Net neutrality rules will "advance broadband investment" and "ensure that wireless licensees act in the public interest," the Federal Communications Commission argues in new court papers.
The FCC is defending its neutrality rules from a court challenge by Verizon and MetroPCS. The telecoms are asking the federal Court of Appeals for the D.C. Circuit to rule the FCC lacks authority to regulate broadband service.
The neutrality rules, passed by the FCC in 2010, prohibit all broadband providers -- wireline as well as wireless -- from blocking sites or competing applications.

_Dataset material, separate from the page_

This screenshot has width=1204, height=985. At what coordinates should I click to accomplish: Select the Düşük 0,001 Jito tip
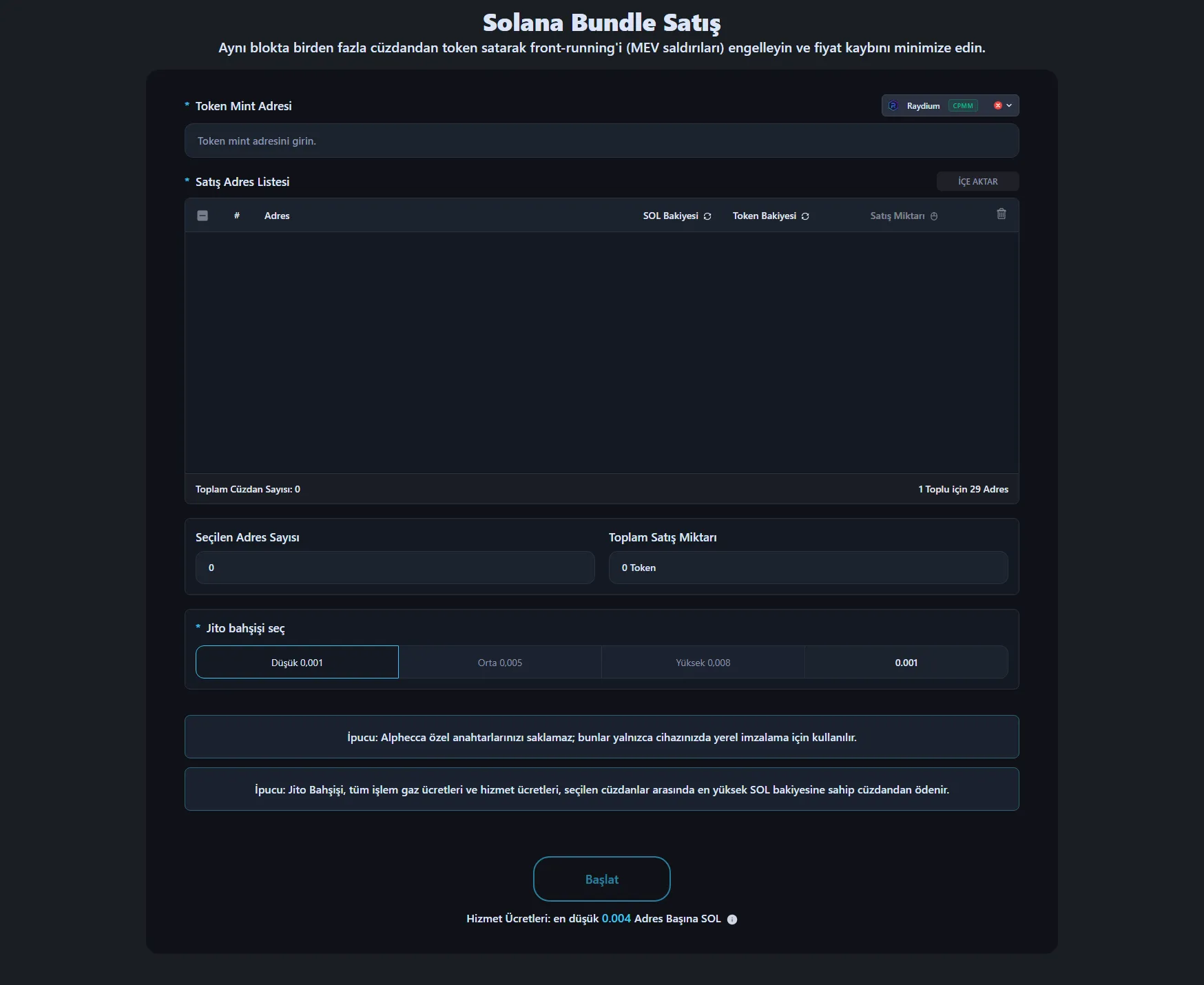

The regulations, which took effect last year, also ban wireline providers from engaging in unreasonable discrimination.
Verizon -- and MetroPCS, which joined in Verizon's brief -- argue that the Court of Appeals already ruled in a case involving Comcast that the FCC lacks authority to regulate broadband -- mainly because the FCC classified broadband as an "information" service and not a telecommunications service.
But the FCC counters in its 121-page brief that Congress granted the agency authority to protect the openness of the Web. "The Internet developed and flourished in an environment of openness,"the FCC writes. "Congress assigned the FCC -- in which it vested policy-making authority over all communication by wire and radio -- a central role in protecting Internet openness and the resulting investment in broadband facilities."
The FCC says the rules are necessary to prevent Internet service providers from blocking sites or applications. "The record before the Commission showed multiple incidents of broadband providers interfering with their customers’ ability to use Internet services, from file sharing services to Internet-based telephony," the FCC argues.
The commission adds that broadband providers have incentives to prevent customers from accessing sites. "The law does not demand the Commission to wait until harm has already occurred," the government argues.
The FCC also contends it's empowered to issue neutrality rules on the grounds that it can craft regulations to prohibit cable companies from engaging in unfair competition. The agency argues that the neutrality rules will prevent cable companies (which also provide broadband service) from unfairly stifling online video startups.
"Internet-based distribution is becoming essential to the success of video distributors," the FCC says. "Cable companies have both the incentive and ability to interfere with competition from these new rivals."